Überall wird gebaut, wie hier in Altenerding. Aber die Bauarbeiter hätten nichts von dem Bauboom, kritisiert Polier Wolfgang Gantner (51) aus Pastetten. Deshalb fährt er am Montag mit 17 Kollegen nach Berlin, um dagegen ein Zeichen zu setzen. © Privat

Den Bauarbeitern reicht’s. Seit Jahren boomt die Baubranche, aber mehr Lohn für die Mitarbeiter gibt es nicht. Ein Pastettener Polier packt aus und fährt zum Protestieren nach Berlin.

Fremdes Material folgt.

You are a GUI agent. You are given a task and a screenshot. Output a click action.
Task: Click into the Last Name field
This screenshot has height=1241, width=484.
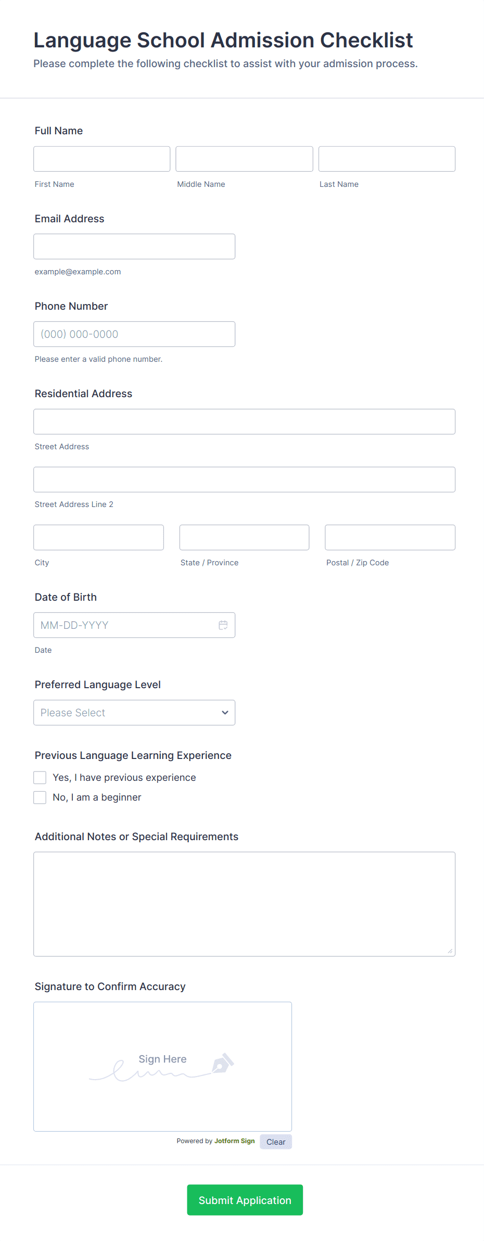(387, 159)
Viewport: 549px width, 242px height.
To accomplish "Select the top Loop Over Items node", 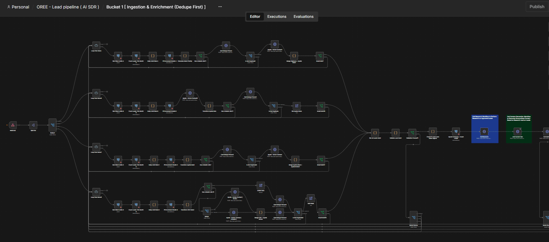I will pyautogui.click(x=96, y=46).
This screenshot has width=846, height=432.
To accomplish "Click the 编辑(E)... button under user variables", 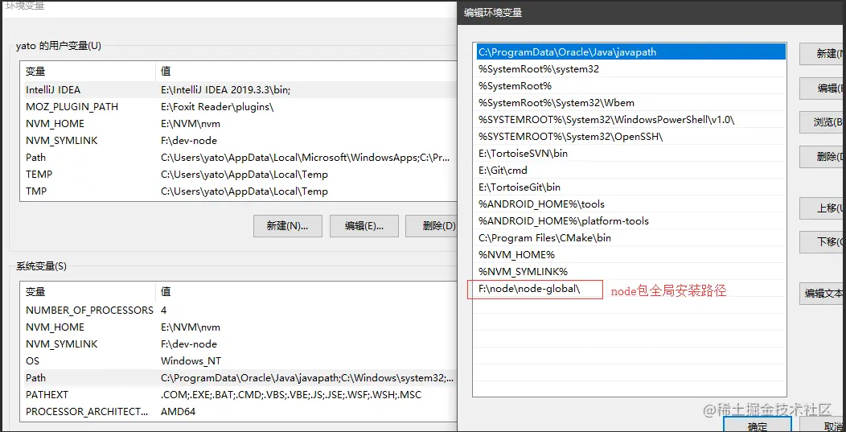I will tap(363, 226).
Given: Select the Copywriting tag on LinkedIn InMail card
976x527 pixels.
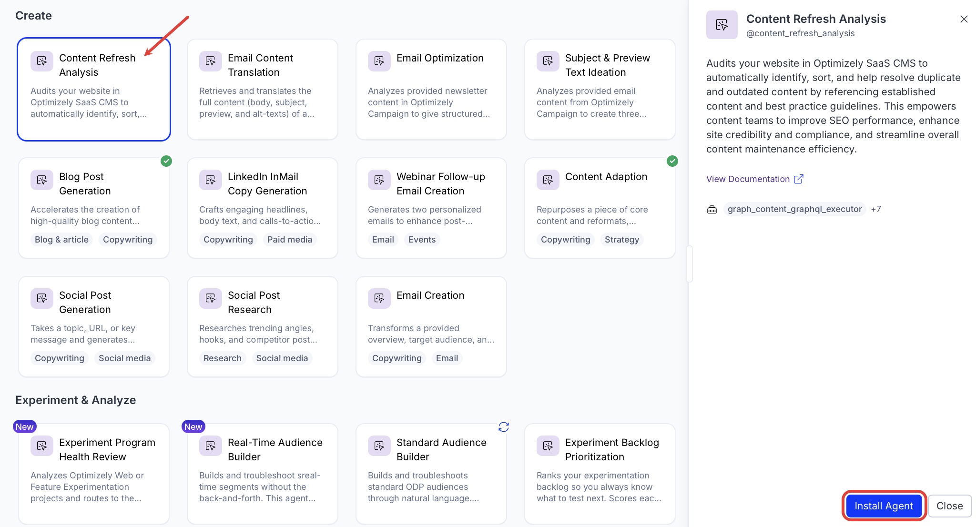Looking at the screenshot, I should 228,239.
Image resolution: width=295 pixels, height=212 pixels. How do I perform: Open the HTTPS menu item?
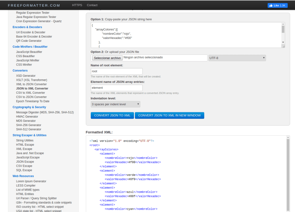pyautogui.click(x=77, y=5)
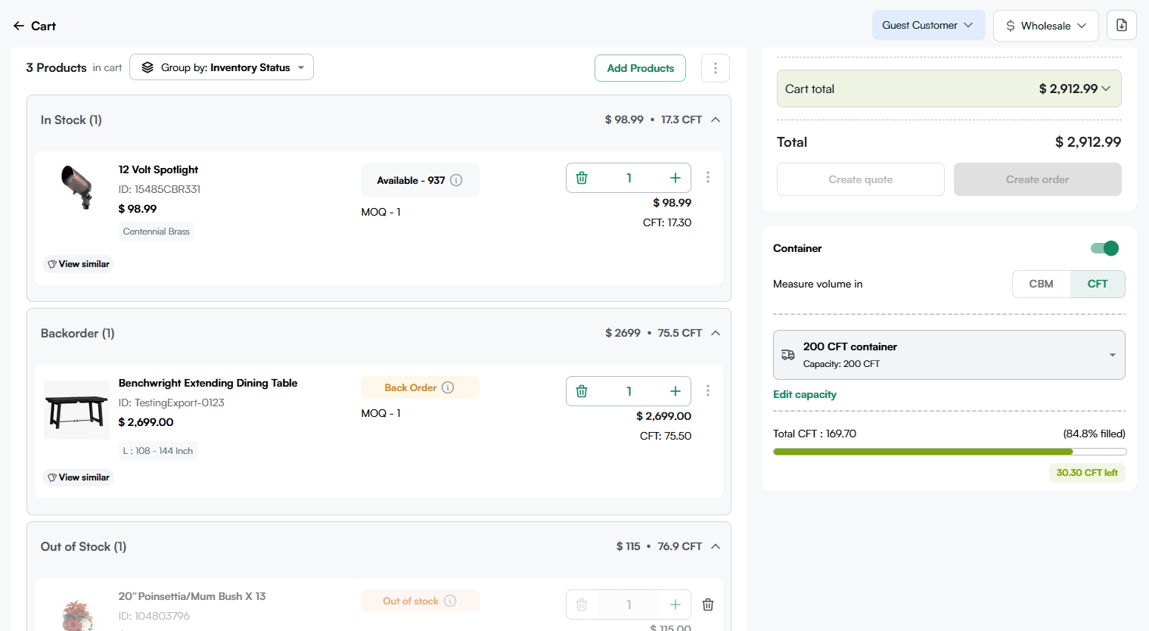Open more options for 12 Volt Spotlight
The width and height of the screenshot is (1149, 631).
707,177
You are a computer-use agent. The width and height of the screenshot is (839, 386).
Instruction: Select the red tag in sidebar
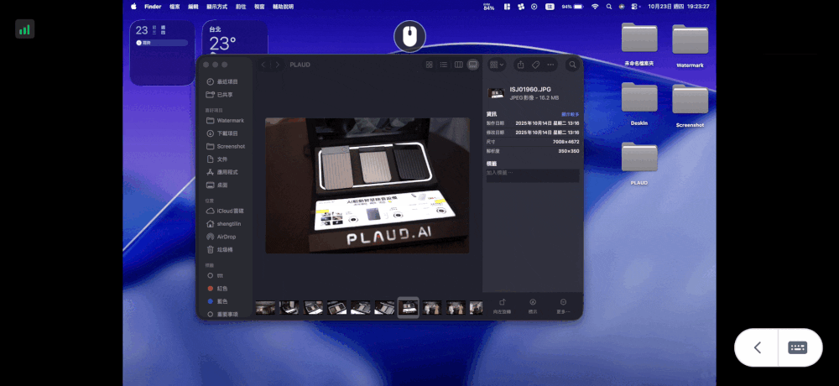click(x=221, y=288)
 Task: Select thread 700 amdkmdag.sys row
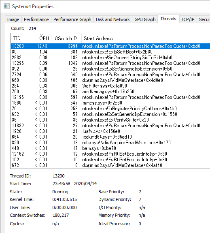pos(110,92)
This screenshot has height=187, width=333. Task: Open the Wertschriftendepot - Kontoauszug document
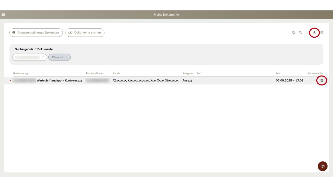tap(59, 81)
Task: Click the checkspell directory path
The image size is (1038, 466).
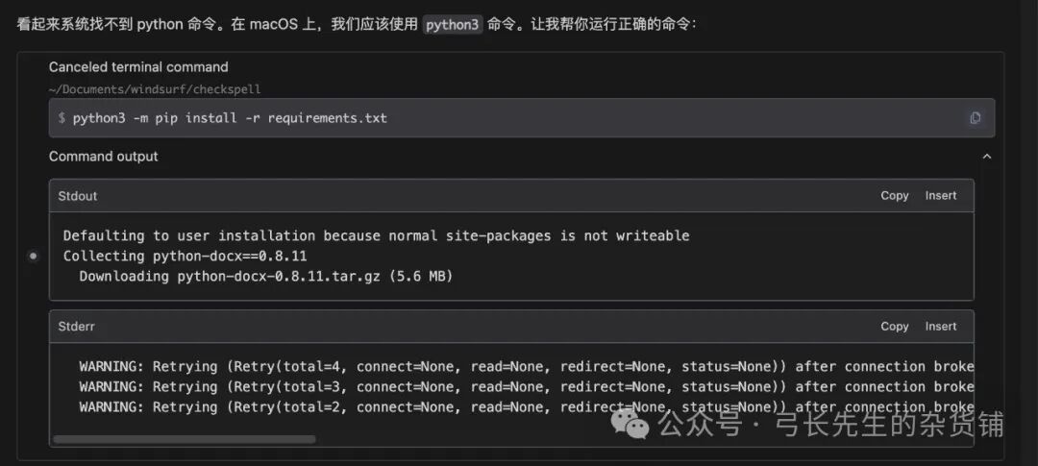Action: (154, 89)
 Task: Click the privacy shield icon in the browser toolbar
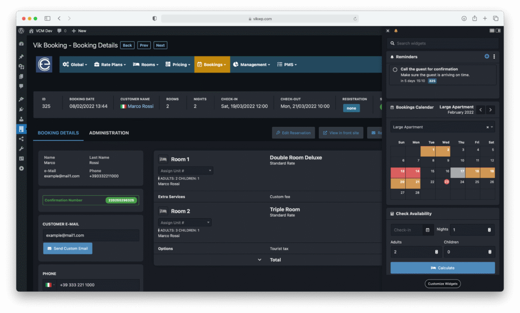click(x=154, y=18)
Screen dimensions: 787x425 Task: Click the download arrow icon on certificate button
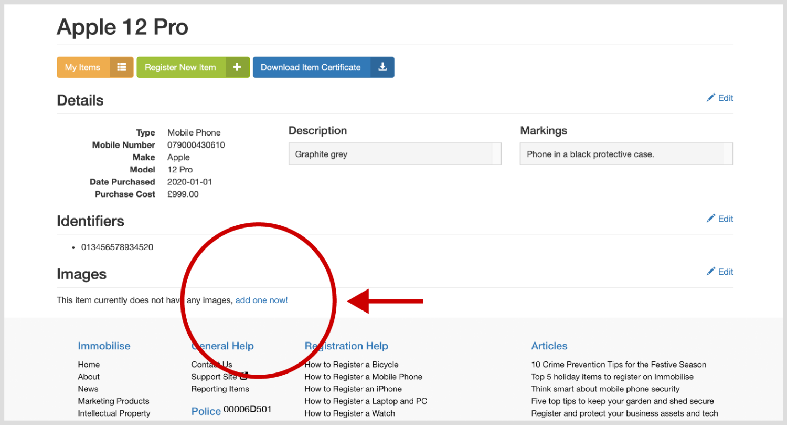point(382,67)
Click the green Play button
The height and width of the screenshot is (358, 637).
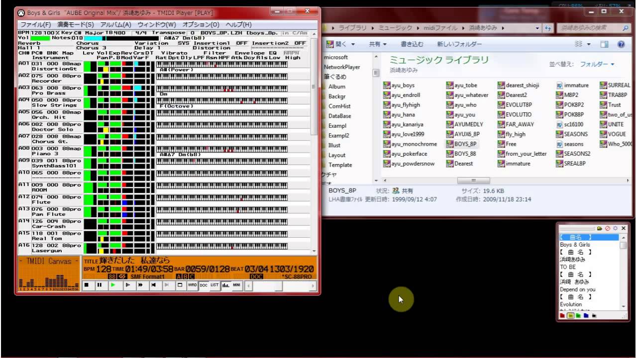pos(113,285)
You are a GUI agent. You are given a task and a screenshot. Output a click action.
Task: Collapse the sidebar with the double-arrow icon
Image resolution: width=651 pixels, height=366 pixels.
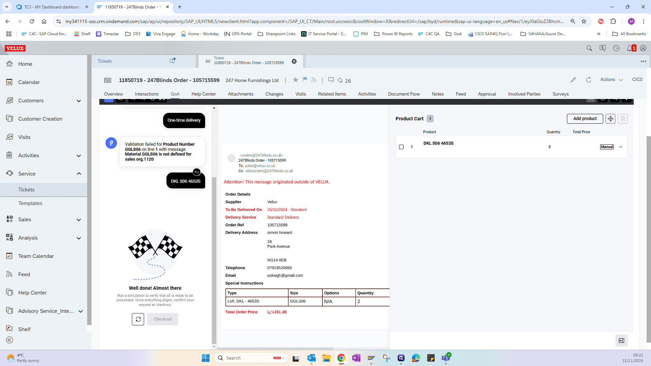[x=9, y=340]
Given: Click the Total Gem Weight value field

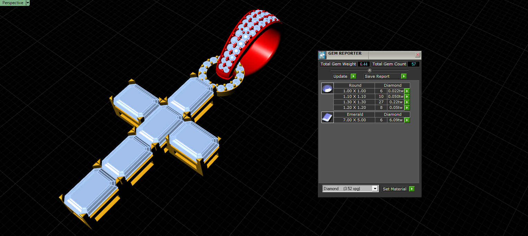Looking at the screenshot, I should pos(363,64).
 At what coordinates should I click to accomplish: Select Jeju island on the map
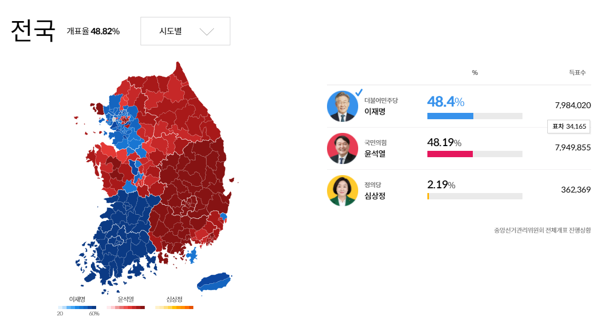pos(214,282)
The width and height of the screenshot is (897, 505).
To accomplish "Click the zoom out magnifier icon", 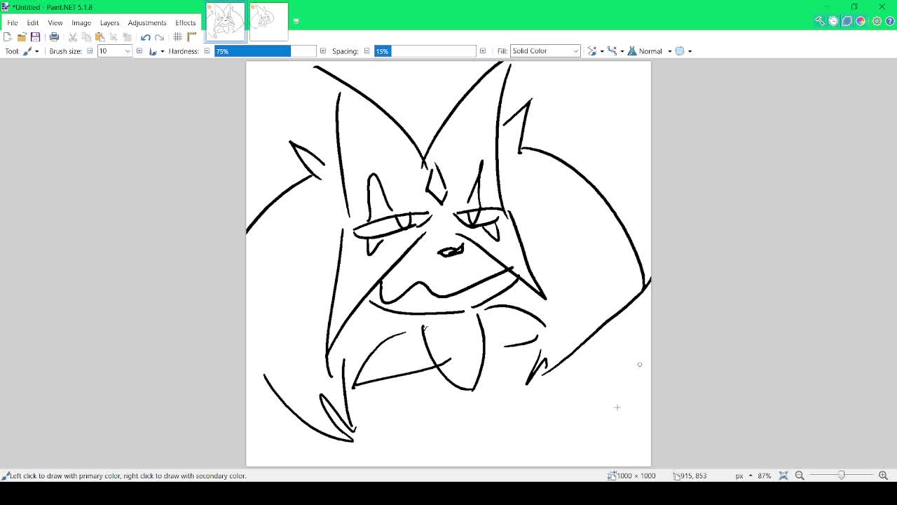I will click(x=800, y=476).
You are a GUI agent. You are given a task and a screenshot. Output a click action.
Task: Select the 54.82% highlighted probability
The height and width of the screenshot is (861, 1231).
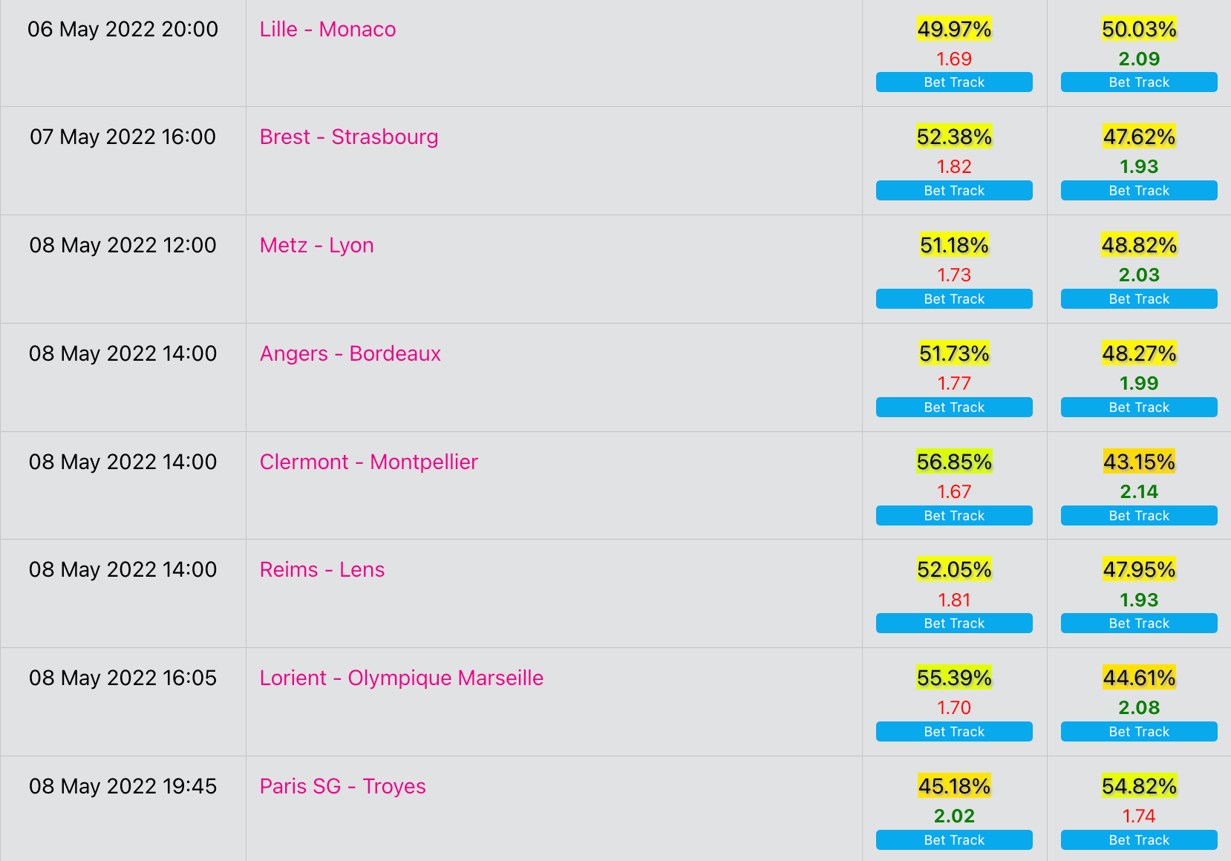click(1139, 786)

Erding – Polier Wolfgang Gantner (51) aus Pastetten ist es leid: „Der Bau boomt in München und drumherum, davon sollen jetzt auch endlich die Mitarbeiter etwas haben.“ Er arbeitet als Polier, dem Bindeglied zwischen Baustelle und Bauleitung, und ist Betriebsratsvorsitzender bei einer Rohrleitungsbaufirma in München. „Ein Rohrleitungsbauer ohne zusätzliche Qualifikation verdient zwischen 1500 und 2000 Euro“, sagt er: „Wenn man da eine Familie hat und 1000 Euro Miete bezahlen muss, dann ist das existenzbelastend.“ Das will Gantner nicht mehr hinnehmen. Am kommenden Montag fährt er mit 17 Baukollegen aus dem Landkreis Erding und aus München zum Protestieren nach Berlin.

Denn die Industriegewerkschaft Bauen-Agrar-Umwelt fordert sechs Prozent mehr Lohn für die Azubis und Gesellen im Baugewerbe, zum Beispiel für Rohrleitungsbauer, Maler, Fliesenleger oder Zimmerer. „Aber die Tarifverhandlungen sind gescheitert“, sagt Gantner: „Der Industrieverband will nur 1,6 Prozent mehr Lohn zahlen.“ Deshalb laufen derzeit die Schlichtungsverhandlungen in Berlin. Gantner und seine Kollegen wollen dort ein Zeichen setzen.

Er ärgert sich: „Überall wird gebaut, weil es so einen Wohnungsdruck gibt, aber uns bleibt nicht mehr.“ Und er kritisiert: „Als Bauarbeiter sind wir die ganze Zeit draußen, das ist ein hartes Geschäft.“

Da ist der selbstständige Zimmerer Georg Lippacher (52) aus Ottenhofen auf seiner Seite. Der Obermeister der Erdinger Zimmererinnung sagt: „Als Zimmerergeselle kann man im Landkreis keine Familie mehr ernähren.“ Denn brutto verdient ein Zimmerer rund 2600 Euro. „Wer Kinder hat, muss schauen, dass seine Frau schnellstmöglich wieder dazu verdient.“

Debatte um Azubi-Lohn

Lippacher fordert deshalb einen Handwerkerbonus oder Steuervergünstigungen – vom Staat und nicht vom Arbeitgeber. Gleichzeitig ist er gegen die Forderung der Gewerkschaft, den Azubis im Baugewerbe mehr zu zahlen. Fakt ist aber: Immer weniger Jugendliche wollen heutzutage Maurer, Fliesenleger oder Zimmerer werden. Im Landkreis seien 60 Azubistellen im Baugewerbe unbesetzt, so die Industriegewerkschaft.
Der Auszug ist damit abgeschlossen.